Buzzard also demonstrated the use of an interactive theorem prover (ITP) called Lean (developed by Leo de Moura at Microsoft Research) to prove that there are infinitely many prime numbers. Did Lean prove it automatically? No. Lean’s mathematics library mathlib contains over a million lines of code, containing more than 110,000 theorems that were typed in manually by humans. Lean could prove that there are infinitely many primes that end in 7; the proof contained tens of thousands of lines of incomprehensible computer code; this proof is not in mathlib; the computer had translated a proof from the maths library of metamath, another interactive theorem prover; however, the metamath proof was written by a human—Mario Carneiro—who had also written the program that translated the proof into Lean. So, with interactive theorem provers, the proof is correct but ultimately human-written.
What happens when we put LLMs and ITPs together? An LLM has been trained by Meta to write Lean code, and it has automatically proved half of a very old International Math Olympiad problem. However, Buzzard says this is at the high-school level.

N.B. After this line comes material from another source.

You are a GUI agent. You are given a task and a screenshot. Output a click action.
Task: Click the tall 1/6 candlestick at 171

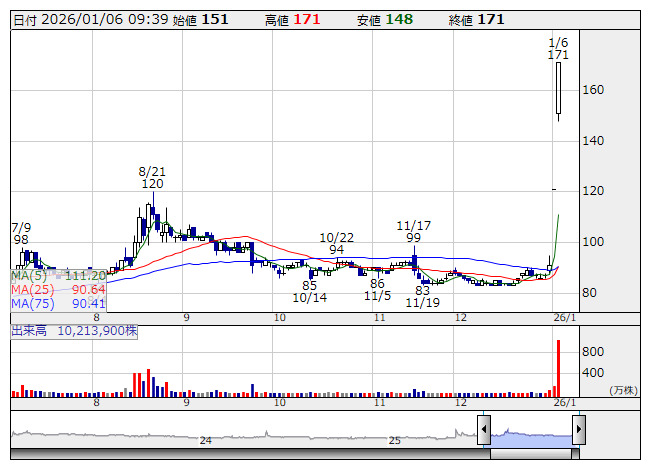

The second part of Buzzard’s job is teaching; he gives undergraduate lectures and has one-to-one conversations with students. Especially during COVID, Buzzard had to teach online, and his university has recordings of all his lectures. So, what is left with is the one-to-one conversations. Will a LLM be able to replace Buzzard here? It would be easier to replace Buzzard in an ‘Introduction to proofs’ course (for first-year undergraduate students) than for a real manifolds course (for final-year undergraduate/first-year Master of Science students). What about supervising doctoral (PhD) students? How does a first-year PhD student find out the answer to questions such as “Does this claim, which is true for foos, also hold for generalised foos?” Students may ask more experienced PhD students/ask a post-doctoral fellow/ask their PhD advisor/ask Google/ask mathoverflow/try to work it out themselves. The answer may be standard, and it may be possible to find it in a standard textbook or by asking the PhD advisor.
Buzzard says that if LLMs cannot solve this kind of task, then they cannot prove interesting new theorems. ITPs can be used to help make such a system, where the backend can have a big database of formalised theorems and counterexamples. We already have counterexamples and hammers (tools that put theorems together), and a human-friendly front end. The current problem is the lack of a database of modern results in pure mathematics in a form understandable by an ITP. This is a problem because computers cannot read human literature! Right now, LLMs struggle to read human proofs and translate them into Lean. However, they are getting very good at translating theorem statements.
In summary, Buzzard says that he is not scared of being replaced by a machine right now. However, writing code in interactive theorem provers that correspond to proofs of hard theorems is fun, and may also be important. He suggests the following to such enthusiasts: “Choose a mathematical statement or proof you want to formalise and ask an expert how to do it or where to get help.”